ALESSANDRA CAVALHEIRO – JORNALISTA
O caso do afundamento da mina em Maceió tem sido muito falado na imprensa nas últimas semanas. É mais um exemplo de história de exploração abusiva que estava guardado na gaveta das tragédias ambientais. Aqui, uma reflexão sobre a extrema dificuldade da imprensa na hora de investigar e denunciar esses abusos com antecedência.
Um artigo do jornalista Marcelo Soares no Linkedin chama atenção para essa questão.
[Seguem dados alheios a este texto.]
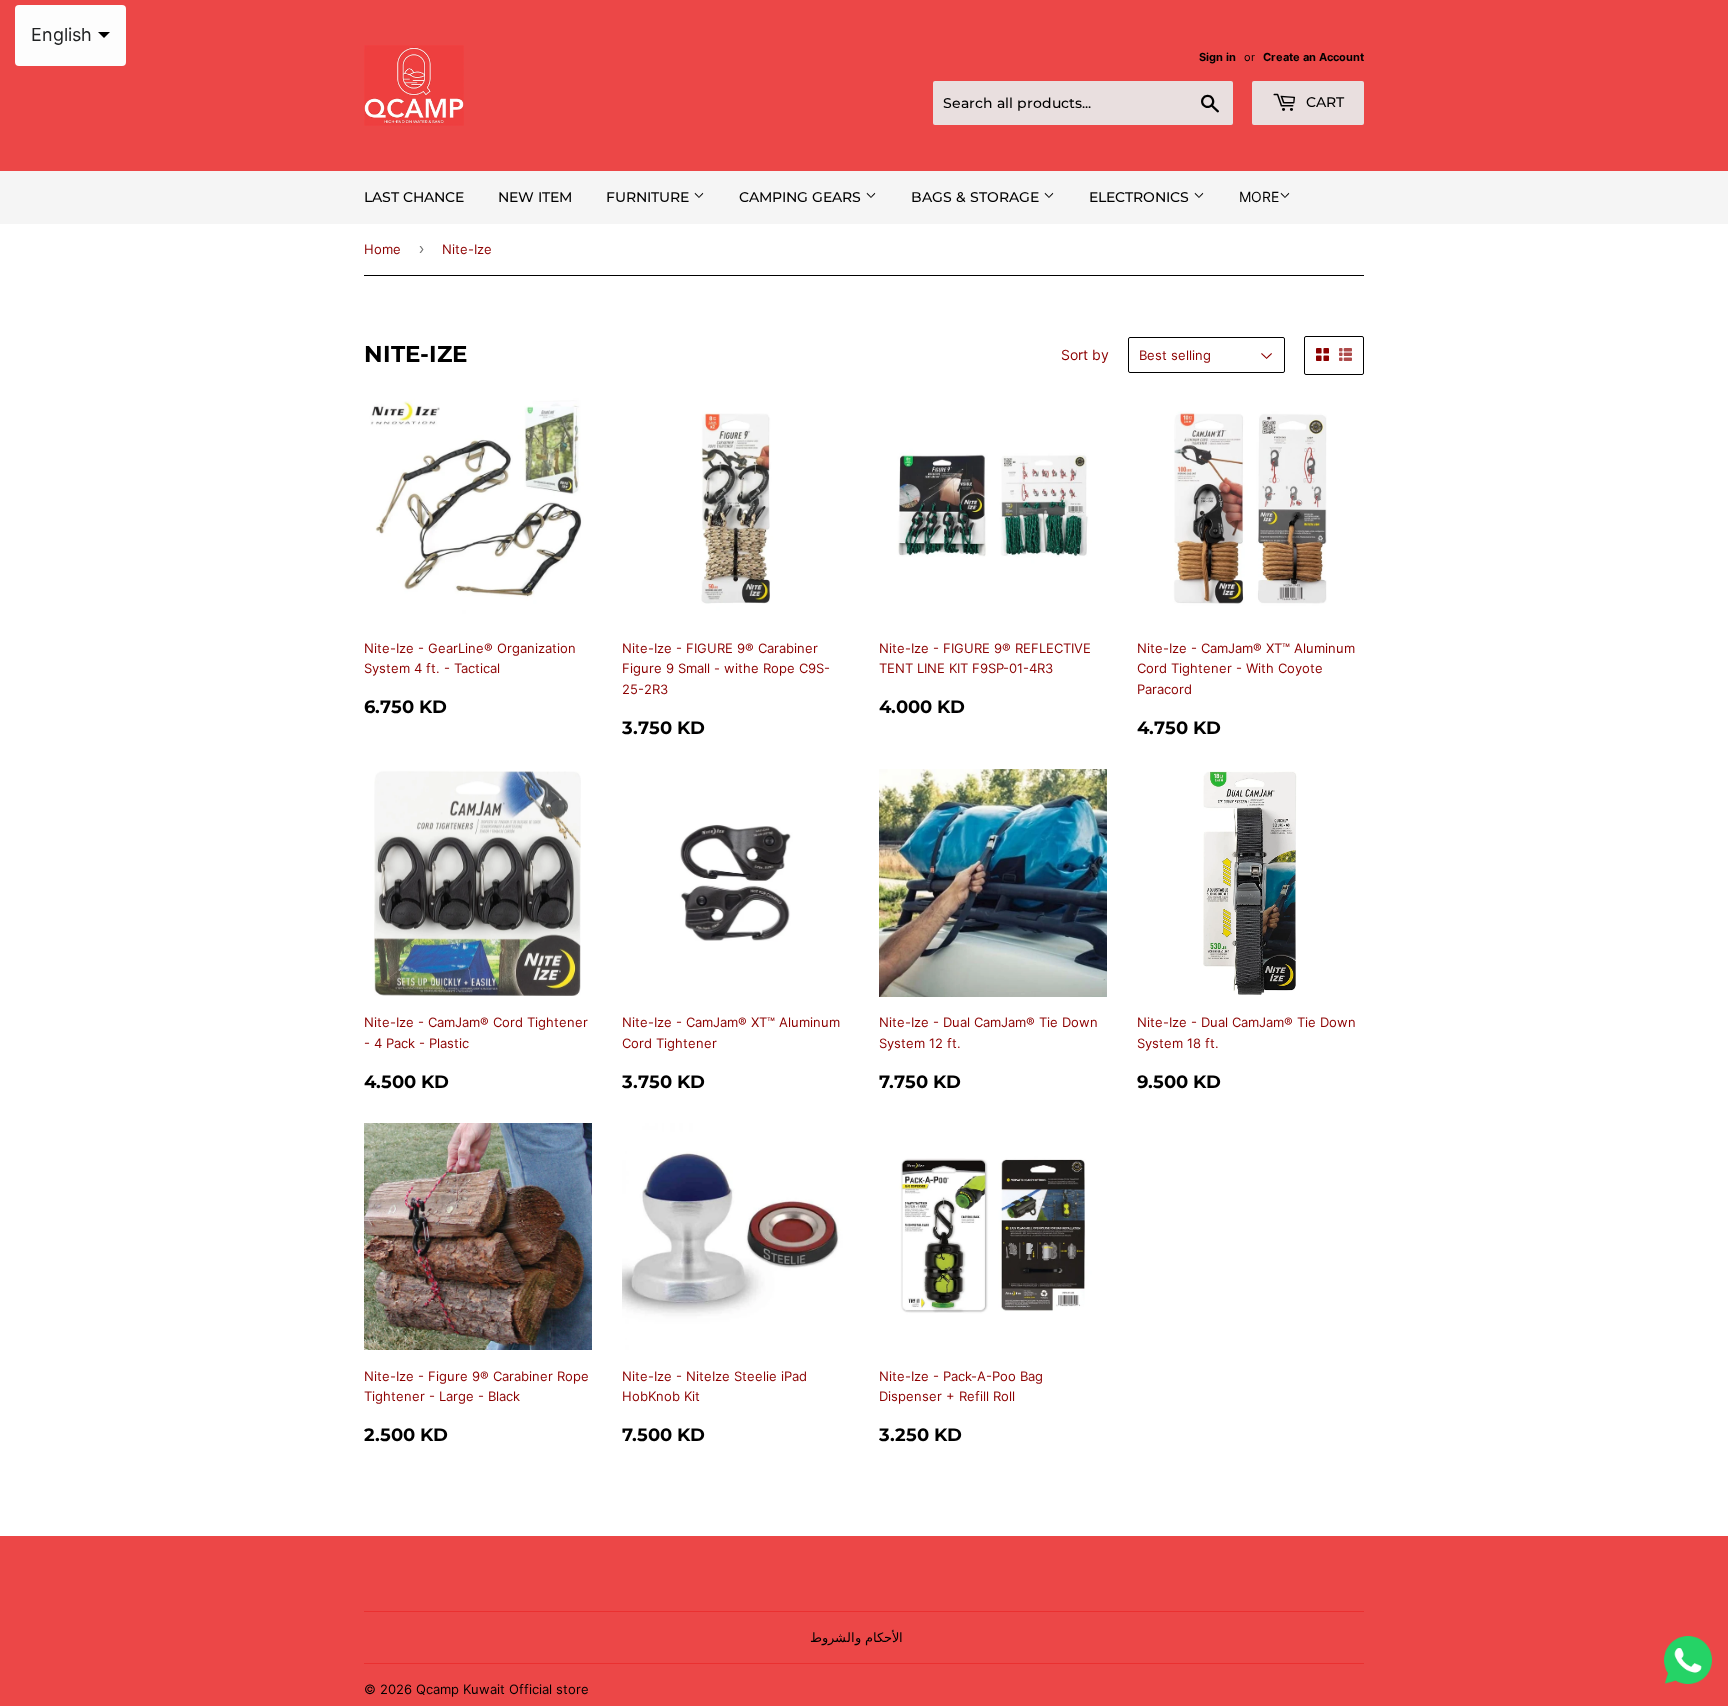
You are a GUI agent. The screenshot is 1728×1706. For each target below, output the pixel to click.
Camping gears (802, 197)
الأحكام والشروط (856, 1637)
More (1259, 196)
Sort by (1085, 354)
Ele lembra que há cinco anos a capital alagoana vem afundando e que o êxodo de população nos bairros mais afetados aparece até no Censo de 2022. Com pouca cobertura do desastre e muitas menções de sucesso da Braskem no mercado, só agora o ‘gigante’ ganha maior repercussão no noticiário.
Marcelo fez uma pesquisa das notícias sobre a mina em Maceió. “Então, no jornal que eu mais li com atenção na vida (Folha), onde trabalhei por vários anos importantes da minha carreira, o desastre de Maceió é assunto para a editoria Cotidiano, enquanto os negócios da Braskem são assunto para a editoria Mercado.
Tudo bem que o desastre é consequência dos resultados que a empresa buscou, mas isso passa batido na cobertura”, critica.
Estamos acostumados a esperar a explosão, as mortes, o desespero, para descrever os fatos. É muito difícil levantar e divulgar os riscos de desastres relacionados à irresponsabilidade e à ganância das grandes corporações em tempo de salvar vidas e o ambiente. O trator vai passando por cima e calando a boca de quem ousa. Dourando a pílula. Que democracia é essa?
E note que hoje, chegamos a um ponto em que os grandes do mercado clamam por ‘liberdade’ (vide o recém-eleito Javier Milei na Argentina, que defende essa ‘liberdade’ assombrosa de privatizar tudo até afogar na lama aquilo que é coletivo).
Foi assim com a Vale. Duas vezes, Mariana e Brumadinho. Os jornalistas precisam estar dispostos a serem heróis: arriscar o emprego, o sustento da família, e até a própria vida para levar esse tipo de situação ao público e tentar, de alguma forma, evitar.
Porque muitas vezes são engolidos pelos gigantes que estão deitados confortavelmente na economia do país. No entanto, é preciso perseverar.
Entre colegas que trabalham com jornalismo ambiental, o comentário é que há muita dificuldade de cobertura em Maceió, porém a reflexão de Marcelo Soares faz todo o sentido.
Afinal, os manda-chuvas da mídia alagoana (incluindo a família Collor), e a nossa democracia tão frágil não permitem descortinar a realidade, a dor, as consequências. Como telespectadores há um desejo secreto, sutil, de assistir à imagem de milhões, o chão desabando e bairros inteiros sumindo (já vimos algo parecido, porém menor, na Amazônia).
O fato é que sabemos do potencial de tragédias gigantescas e não há muito que fazer, a não ser acompanhar, descrever e mostrar os resultados terríveis.
Assim ocorre com a cobertura da emergência climática. Há muitos casos na gaveta. Sabemos que cientistas tentam avisar de situações críticas há mais de 40 anos.
Mas os gigantes que irão estremecer a terra estão deitados confortavelmente nas notícias de sucesso no mercado e lindas propagandas no horário nobre das TVs.
Na COP Dubai, que termina amanhã, 12, está clara a diferença entre os atores. Os jovens líderes, os indígenas (quem mais sabe amar a terra), cientistas do clima, que tentam desbravar um futuro viável e os gigantes confortáveis, com imenso potencial para provocar tragédias, reinando absolutos.
Até quando, senhoras e senhores, o lucro exorbitante será mais importante que a vida? Como sempre, tenho deixado aqui mais perguntas do que respostas. Essas, precisamos construir juntos.